Aim of the task —
Reproduce the records that follow exactly as they are written.

Stored data:
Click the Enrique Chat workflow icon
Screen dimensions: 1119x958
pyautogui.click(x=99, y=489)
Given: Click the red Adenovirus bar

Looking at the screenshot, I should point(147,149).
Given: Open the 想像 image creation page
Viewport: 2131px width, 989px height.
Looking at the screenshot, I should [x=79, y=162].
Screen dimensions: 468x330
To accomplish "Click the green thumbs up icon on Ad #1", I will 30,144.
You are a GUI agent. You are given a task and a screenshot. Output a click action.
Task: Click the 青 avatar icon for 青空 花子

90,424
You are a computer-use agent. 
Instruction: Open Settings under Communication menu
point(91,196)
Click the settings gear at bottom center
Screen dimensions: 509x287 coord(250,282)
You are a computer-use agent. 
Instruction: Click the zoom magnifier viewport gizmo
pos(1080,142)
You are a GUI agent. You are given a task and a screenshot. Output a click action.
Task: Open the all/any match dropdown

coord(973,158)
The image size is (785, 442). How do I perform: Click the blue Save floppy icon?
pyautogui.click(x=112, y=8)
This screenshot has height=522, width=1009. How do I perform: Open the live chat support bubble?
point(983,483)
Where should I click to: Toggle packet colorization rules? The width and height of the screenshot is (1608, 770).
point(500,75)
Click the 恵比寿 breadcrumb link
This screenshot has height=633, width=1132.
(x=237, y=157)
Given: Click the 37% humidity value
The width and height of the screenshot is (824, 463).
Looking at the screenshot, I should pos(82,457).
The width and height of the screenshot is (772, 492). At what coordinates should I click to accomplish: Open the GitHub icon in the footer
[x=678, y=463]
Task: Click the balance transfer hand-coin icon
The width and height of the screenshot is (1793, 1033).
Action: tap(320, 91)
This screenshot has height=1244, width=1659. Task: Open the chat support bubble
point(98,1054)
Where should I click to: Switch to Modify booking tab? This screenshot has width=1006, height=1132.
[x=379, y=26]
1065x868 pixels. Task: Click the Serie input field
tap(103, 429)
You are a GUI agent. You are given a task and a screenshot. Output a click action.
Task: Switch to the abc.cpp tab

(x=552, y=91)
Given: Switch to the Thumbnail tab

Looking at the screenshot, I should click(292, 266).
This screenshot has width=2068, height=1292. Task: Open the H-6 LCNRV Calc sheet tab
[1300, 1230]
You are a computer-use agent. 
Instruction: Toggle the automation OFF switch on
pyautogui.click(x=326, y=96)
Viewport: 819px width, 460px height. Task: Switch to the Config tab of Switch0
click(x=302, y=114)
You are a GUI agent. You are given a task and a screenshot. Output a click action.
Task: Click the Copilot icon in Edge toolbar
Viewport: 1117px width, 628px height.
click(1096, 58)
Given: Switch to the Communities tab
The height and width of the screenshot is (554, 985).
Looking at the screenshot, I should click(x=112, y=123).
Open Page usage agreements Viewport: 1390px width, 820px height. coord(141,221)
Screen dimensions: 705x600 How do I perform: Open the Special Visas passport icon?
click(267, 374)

Written solution —
Click the Enrique Chat workflow icon
Screen dimensions: 1119x958
pyautogui.click(x=99, y=489)
Given: Click the red Adenovirus bar

Looking at the screenshot, I should point(147,149).
Given: Open the 想像 image creation page
Viewport: 2131px width, 989px height.
Looking at the screenshot, I should [x=79, y=162].
Screen dimensions: 468x330
To accomplish "Click the green thumbs up icon on Ad #1", I will 30,144.
You are a GUI agent. You are given a task and a screenshot. Output a click action.
Task: Click the 青 avatar icon for 青空 花子

90,424
You are a computer-use agent. 
Instruction: Open Settings under Communication menu
point(91,196)
Click the settings gear at bottom center
Screen dimensions: 509x287 coord(250,282)
You are a computer-use agent. 
Instruction: Click the zoom magnifier viewport gizmo
pos(1080,142)
You are a GUI agent. You are given a task and a screenshot. Output a click action.
Task: Open the all/any match dropdown

coord(973,158)
The image size is (785, 442). How do I perform: Click the blue Save floppy icon?
pyautogui.click(x=112, y=8)
This screenshot has height=522, width=1009. How do I perform: Open the live chat support bubble?
point(983,483)
Where should I click to: Toggle packet colorization rules? The width and height of the screenshot is (1608, 770).
point(500,75)
Click the 恵比寿 breadcrumb link
This screenshot has height=633, width=1132.
(x=237, y=157)
Given: Click the 37% humidity value
The width and height of the screenshot is (824, 463).
Looking at the screenshot, I should pos(82,457).
The width and height of the screenshot is (772, 492). At what coordinates should I click to accomplish: Open the GitHub icon in the footer
[x=678, y=463]
Task: Click the balance transfer hand-coin icon
The width and height of the screenshot is (1793, 1033).
Action: tap(320, 91)
This screenshot has height=1244, width=1659. Task: Open the chat support bubble
point(98,1054)
Where should I click to: Switch to Modify booking tab? This screenshot has width=1006, height=1132.
[x=379, y=26]
1065x868 pixels. Task: Click the Serie input field
tap(103, 429)
You are a GUI agent. You are given a task and a screenshot. Output a click action.
Task: Switch to the abc.cpp tab

(x=552, y=91)
Given: Switch to the Thumbnail tab

Looking at the screenshot, I should click(292, 266).
This screenshot has width=2068, height=1292. Task: Open the H-6 LCNRV Calc sheet tab
[1300, 1230]
You are a computer-use agent. 
Instruction: Toggle the automation OFF switch on
pyautogui.click(x=326, y=96)
Viewport: 819px width, 460px height. Task: Switch to the Config tab of Switch0
click(x=302, y=114)
You are a GUI agent. You are given a task and a screenshot. Output a click action.
Task: Click the Copilot icon in Edge toolbar
Viewport: 1117px width, 628px height.
click(1096, 58)
Given: Switch to the Communities tab
The height and width of the screenshot is (554, 985).
Looking at the screenshot, I should click(x=112, y=123).
Open Page usage agreements Viewport: 1390px width, 820px height. coord(141,221)
Screen dimensions: 705x600 How do I perform: Open the Special Visas passport icon?
click(267, 374)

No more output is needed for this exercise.